What to produce:
Below is a listing with pictures. Repeat exactly the lines starting at the one holding "Screen dimensions: 1600x900" and going on through the one holding "Open the File", and leave every picture out.

Exercise material:
• • • • •

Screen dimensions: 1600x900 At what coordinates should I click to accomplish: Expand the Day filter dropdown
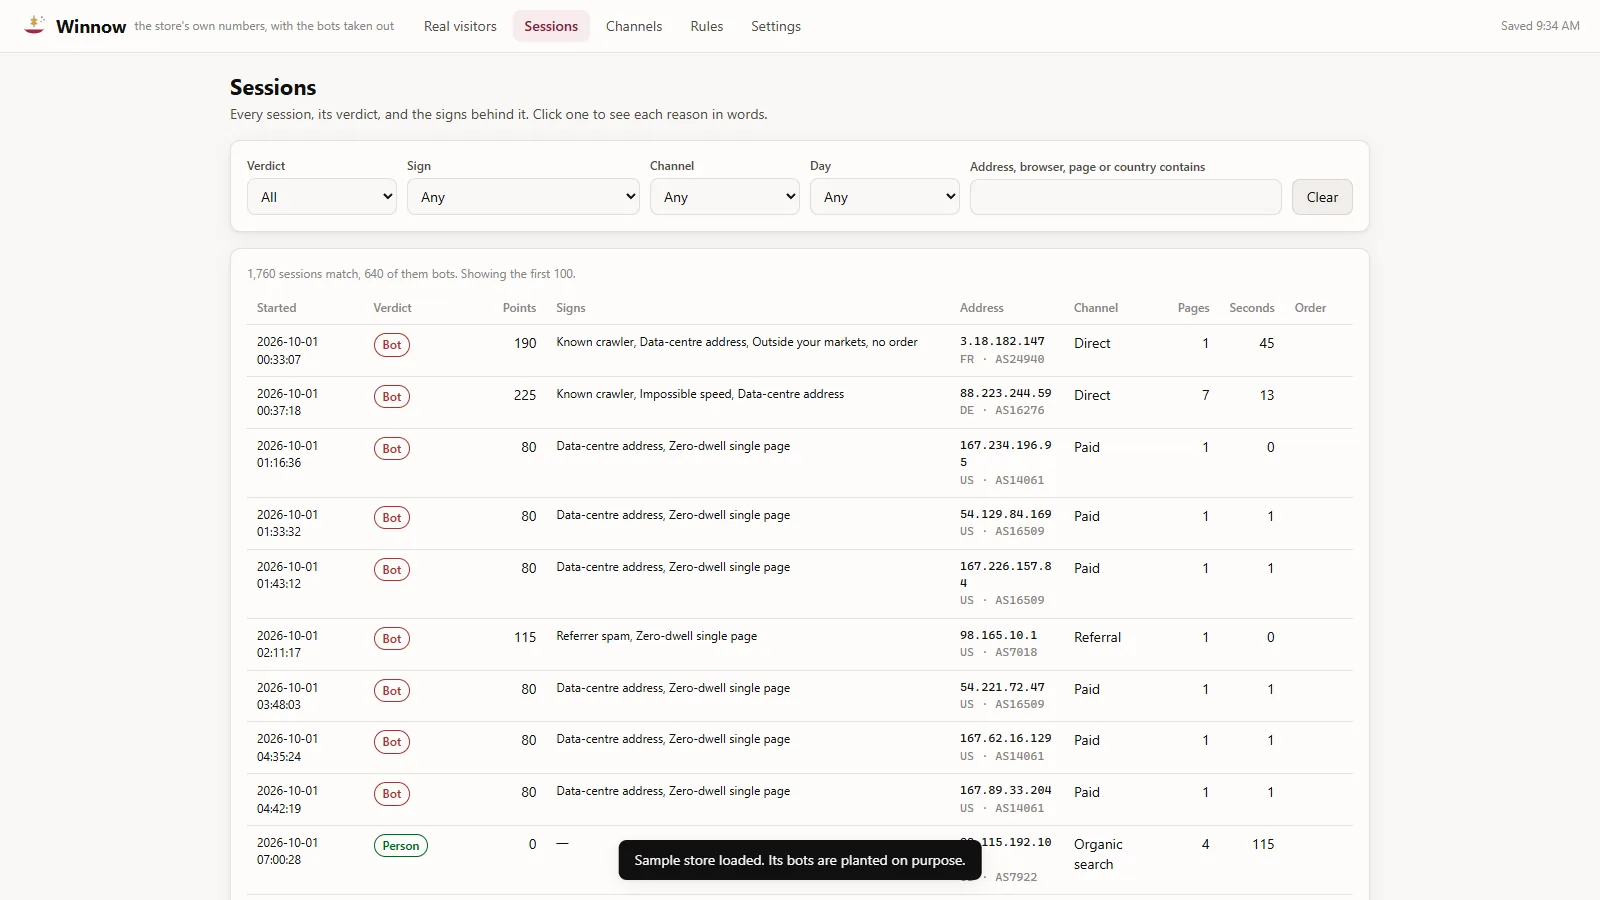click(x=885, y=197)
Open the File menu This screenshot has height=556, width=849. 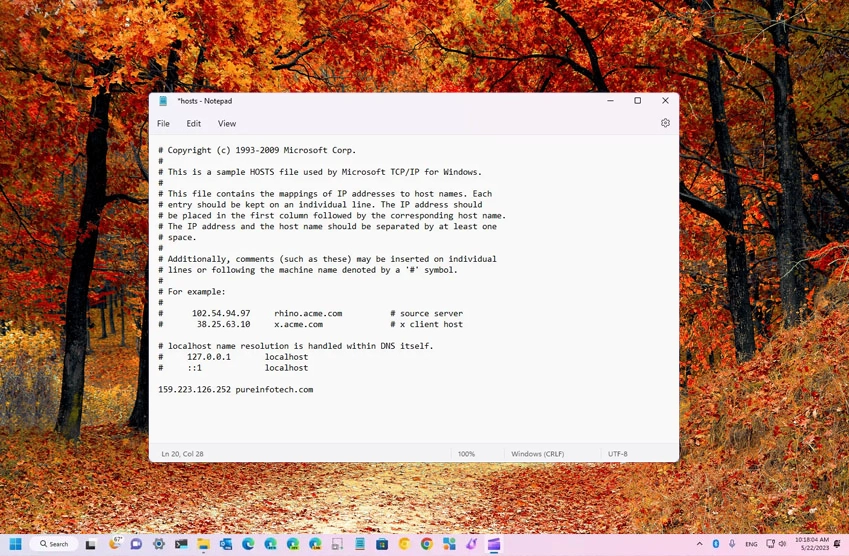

• • • • •

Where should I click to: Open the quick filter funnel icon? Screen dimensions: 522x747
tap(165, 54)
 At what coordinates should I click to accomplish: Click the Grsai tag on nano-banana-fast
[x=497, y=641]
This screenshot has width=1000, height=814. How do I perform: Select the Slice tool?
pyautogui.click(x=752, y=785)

• • • • •

Solved exercise:
Screen dimensions: 1600x900 At what coordinates should I click to accomplish: Expand the Day filter dropdown
click(x=885, y=197)
Open the File menu This screenshot has height=556, width=849. 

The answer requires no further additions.